## Passage
This evangelist has a 'Purpose'

LAKE FOREST, Calif. -- The Rev. Rick Warren -- the most influential evangelist you've never heard of -- has the answer to the meaning of life.

He has built an overflowing mega-church here in the mountain foothills southeast of Los Angeles.

He ''chaplains'' regularly with power brokers from Hollywood to Wall Street to Capitol Hill.

Warren's latest book, best seller The Purpose-Driven Life: What on Earth Am I Here For?, outsold Billy Graham's autobiography -- 4.5 million copies sold so far.

President Bush and his wife, Laura, and advisers such as Karl Rove and Karen Hughes have read it. So have the chaplain for NASCAR, LPGA golfers and enough book shoppers to propel it to 23 weeks on The New York Times' advice best-seller list, several as No.1, and months on USA TODAY's Best Selling Books list.

By 2004, about 2 million people will have joined in one of his ''40 Days of Purpose'' evangelism campaigns. They commit to read one of Life's 40 chapters a day and participate in an intense program of worship, study, fellowship and service.

Rick Warren is the master marketer of a single message: ''You are here for God.''

Yet, the fellow behind this sophisticated international high-tech operation appears more like a backyard barbecue host -- Hawaiian shirt, deck shoes, no socks. And no pretensions.

## Data to use

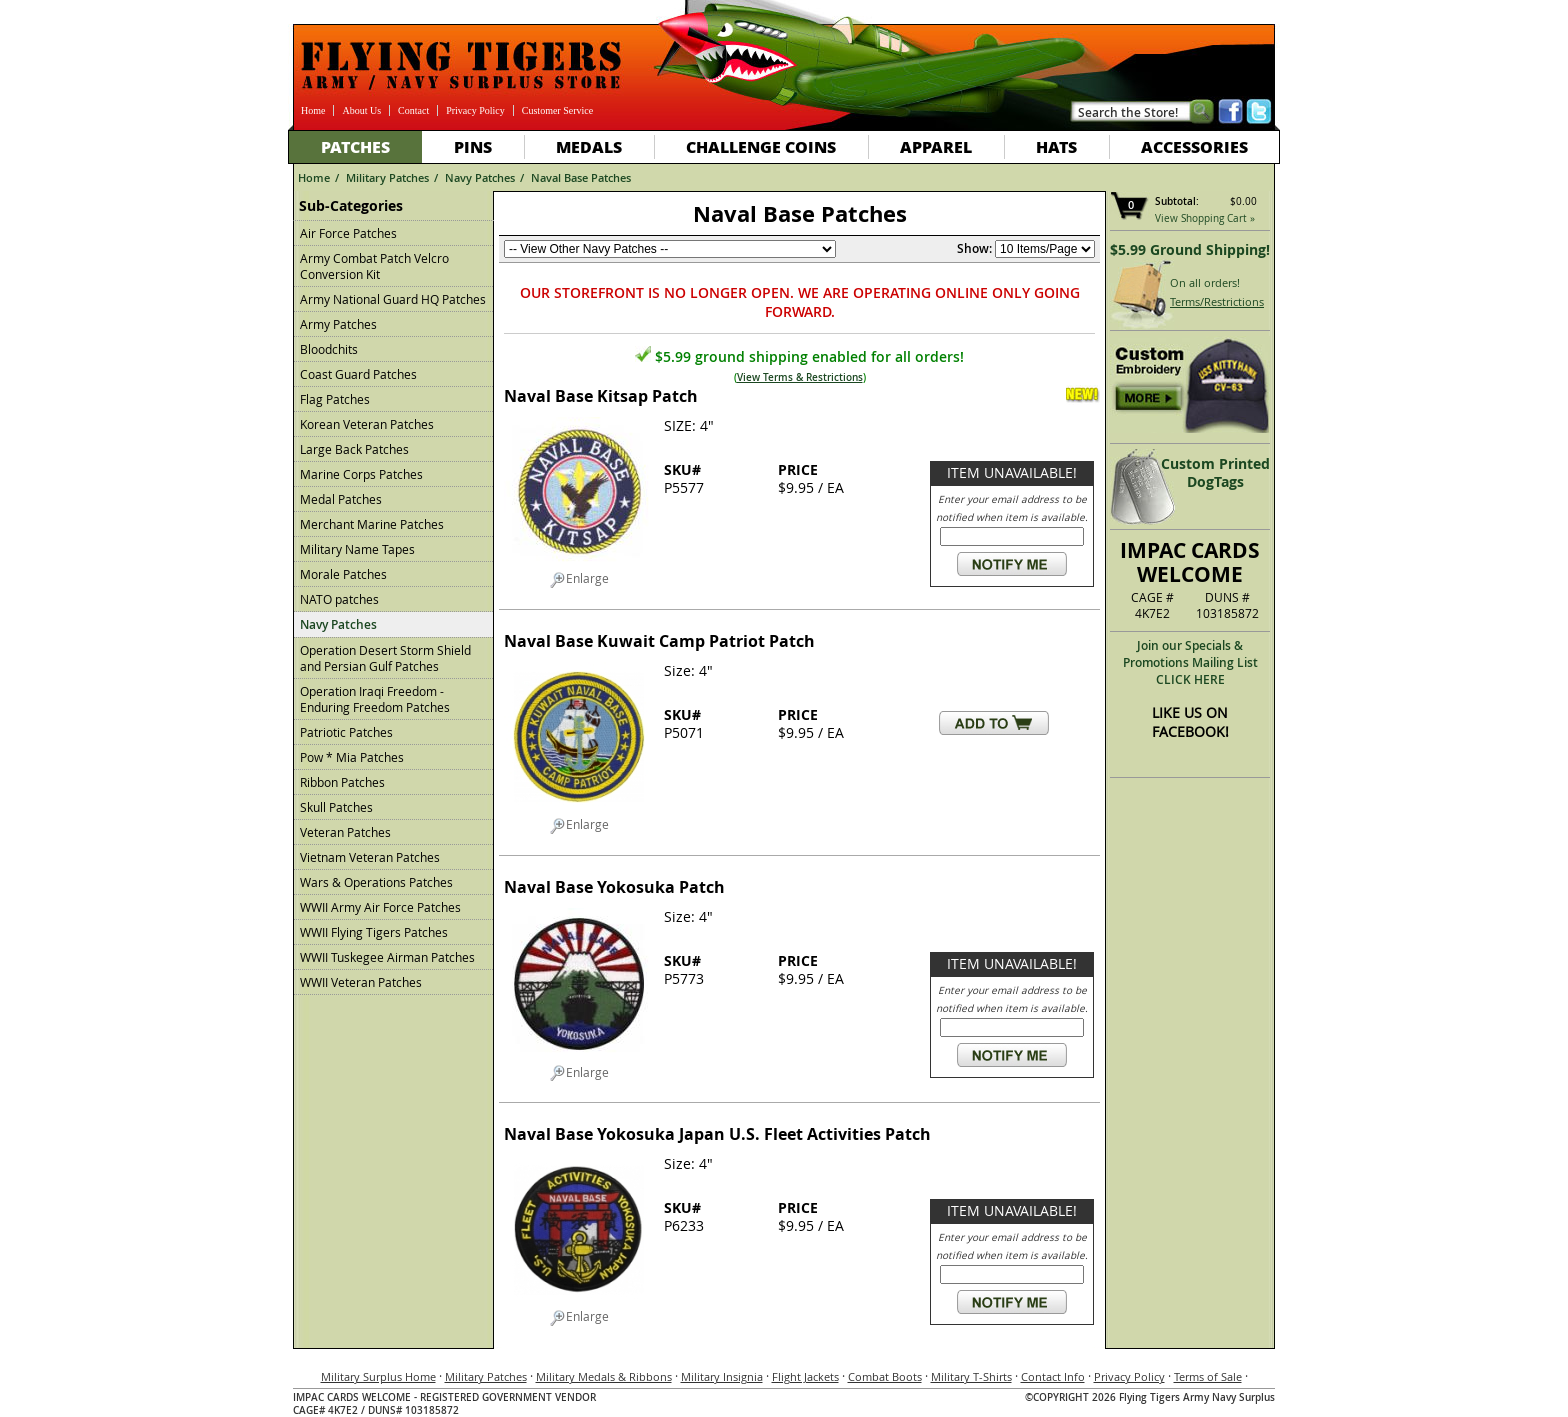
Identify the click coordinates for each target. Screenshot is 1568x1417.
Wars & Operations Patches (376, 882)
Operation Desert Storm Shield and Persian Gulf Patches (385, 658)
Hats (1056, 146)
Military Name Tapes (357, 549)
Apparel (936, 146)
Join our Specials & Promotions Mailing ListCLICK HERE (1190, 662)
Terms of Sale (1208, 1376)
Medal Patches (341, 499)
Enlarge (579, 579)
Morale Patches (343, 574)
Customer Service (557, 110)
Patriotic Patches (346, 732)
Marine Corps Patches (361, 474)
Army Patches (338, 324)
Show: (974, 248)
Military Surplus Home (378, 1376)
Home (313, 110)
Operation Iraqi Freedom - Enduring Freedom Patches (375, 699)
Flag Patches (335, 399)
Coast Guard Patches (358, 374)
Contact (413, 110)
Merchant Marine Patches (372, 524)
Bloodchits (329, 349)
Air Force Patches (348, 233)
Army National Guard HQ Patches (393, 299)
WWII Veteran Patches (361, 982)
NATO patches (339, 599)
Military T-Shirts (971, 1376)
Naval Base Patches (581, 177)
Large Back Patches (354, 449)
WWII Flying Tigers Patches (374, 932)
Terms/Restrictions (1217, 301)
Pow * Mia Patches (352, 757)
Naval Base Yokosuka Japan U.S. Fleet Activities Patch (717, 1134)
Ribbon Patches (342, 782)
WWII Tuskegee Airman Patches (387, 957)
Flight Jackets (805, 1376)
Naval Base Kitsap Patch (601, 396)
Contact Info (1053, 1376)
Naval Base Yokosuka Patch (614, 887)
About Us (361, 110)
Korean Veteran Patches (367, 424)
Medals (589, 146)
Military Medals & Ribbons (604, 1376)
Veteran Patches (345, 832)
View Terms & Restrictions (800, 377)
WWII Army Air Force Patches (380, 907)
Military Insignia (722, 1376)
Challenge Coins (761, 146)
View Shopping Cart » (1205, 218)
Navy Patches (480, 177)
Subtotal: (1177, 201)
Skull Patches (336, 807)
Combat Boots (885, 1376)
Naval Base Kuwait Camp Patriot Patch (659, 641)
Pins (473, 146)
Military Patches (387, 177)
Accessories (1194, 146)
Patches (355, 146)
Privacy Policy (475, 110)
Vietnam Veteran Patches (370, 857)
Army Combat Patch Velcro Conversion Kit (374, 266)
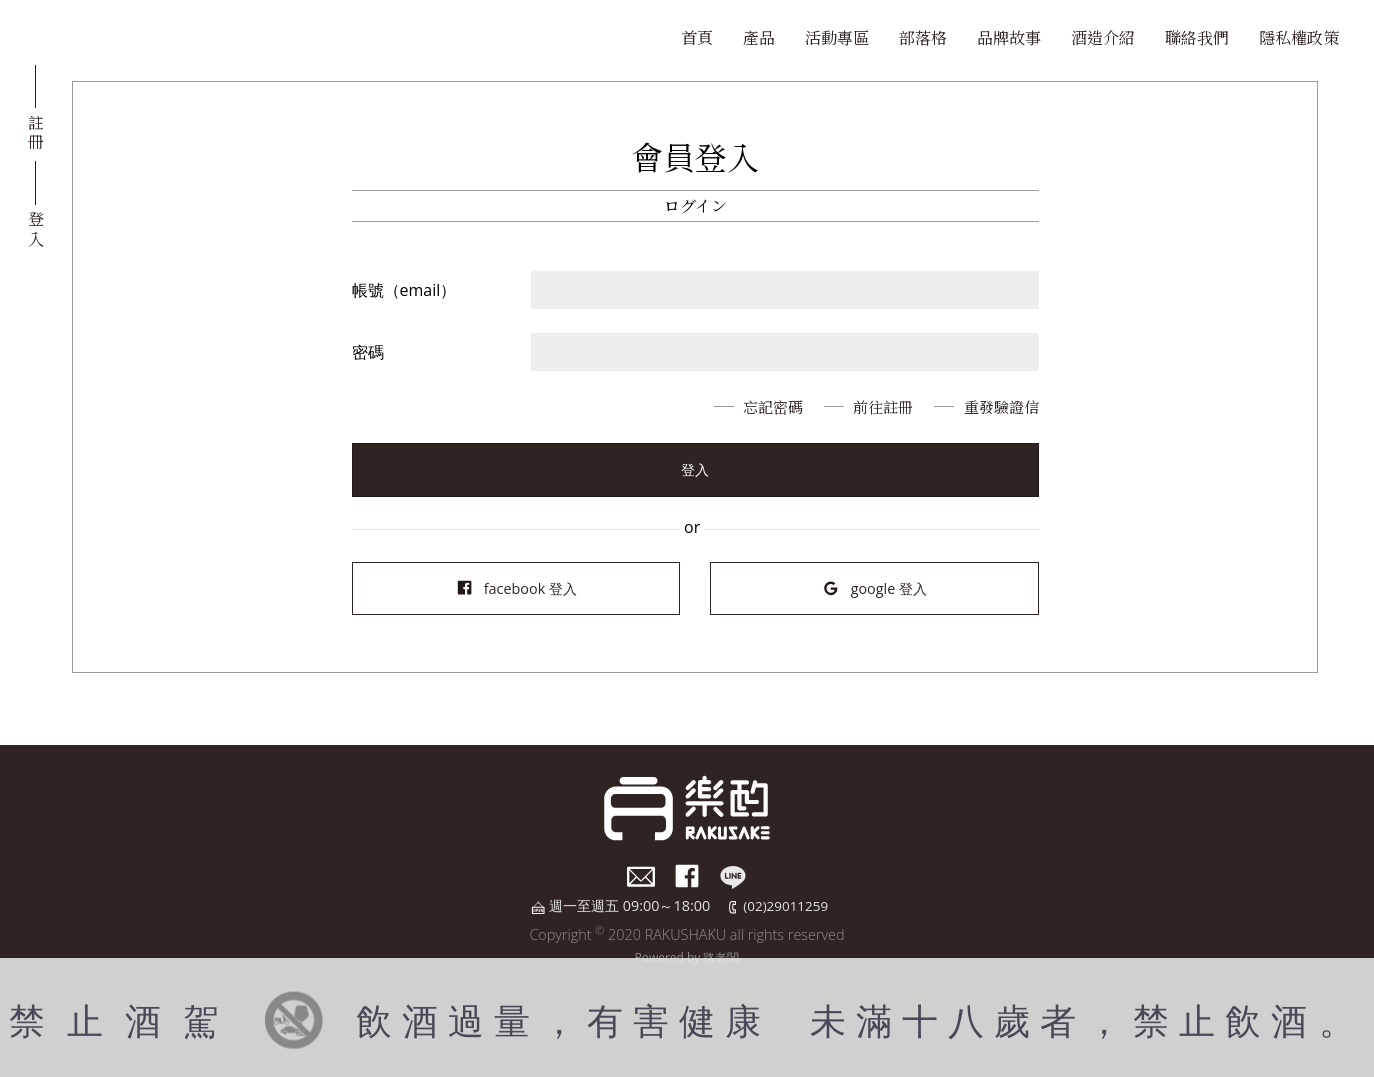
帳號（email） (404, 290)
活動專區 (837, 37)
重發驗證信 (999, 406)
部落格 (923, 37)
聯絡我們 (1197, 37)
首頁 (697, 37)
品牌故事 (1009, 37)
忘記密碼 (758, 406)
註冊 (36, 131)
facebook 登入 (516, 588)
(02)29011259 (785, 905)
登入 (36, 227)
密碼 (368, 352)
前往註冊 (874, 406)
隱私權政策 (1299, 37)
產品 (759, 37)
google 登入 (874, 588)
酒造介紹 (1103, 37)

## Stated problem 1
According to the Rick Warren article, how many copies of The Purpose-Driven Life have been sold so far?
## Stated problem 2
Revise the entries in the stretch from the line containing "Large Back Patches (354, 449)" through the line containing "WWII Army Air Force Patches (380, 907)" by changing "Flight Jackets" to "Bomber Jackets" and leaving everything else unchanged. Output only those lines.
The article and the entries are independent of each other.

## Expected output 1
4.5 million copies.

## Expected output 2
Large Back Patches (354, 449)
WWII Flying Tigers Patches (374, 932)
Terms/Restrictions (1217, 301)
Pow * Mia Patches (352, 757)
Naval Base Yokosuka Japan U.S. Fleet Activities Patch (717, 1134)
Ribbon Patches (342, 782)
WWII Tuskegee Airman Patches (387, 957)
Bomber Jackets (805, 1376)
Naval Base Kitsap Patch (601, 396)
Contact Info (1053, 1376)
Naval Base Yokosuka Patch (614, 887)
About Us (361, 110)
Korean Veteran Patches (367, 424)
Medals (589, 146)
Military Medals & Ribbons (604, 1376)
Veteran Patches (345, 832)
View Terms & Restrictions (800, 377)
WWII Army Air Force Patches (380, 907)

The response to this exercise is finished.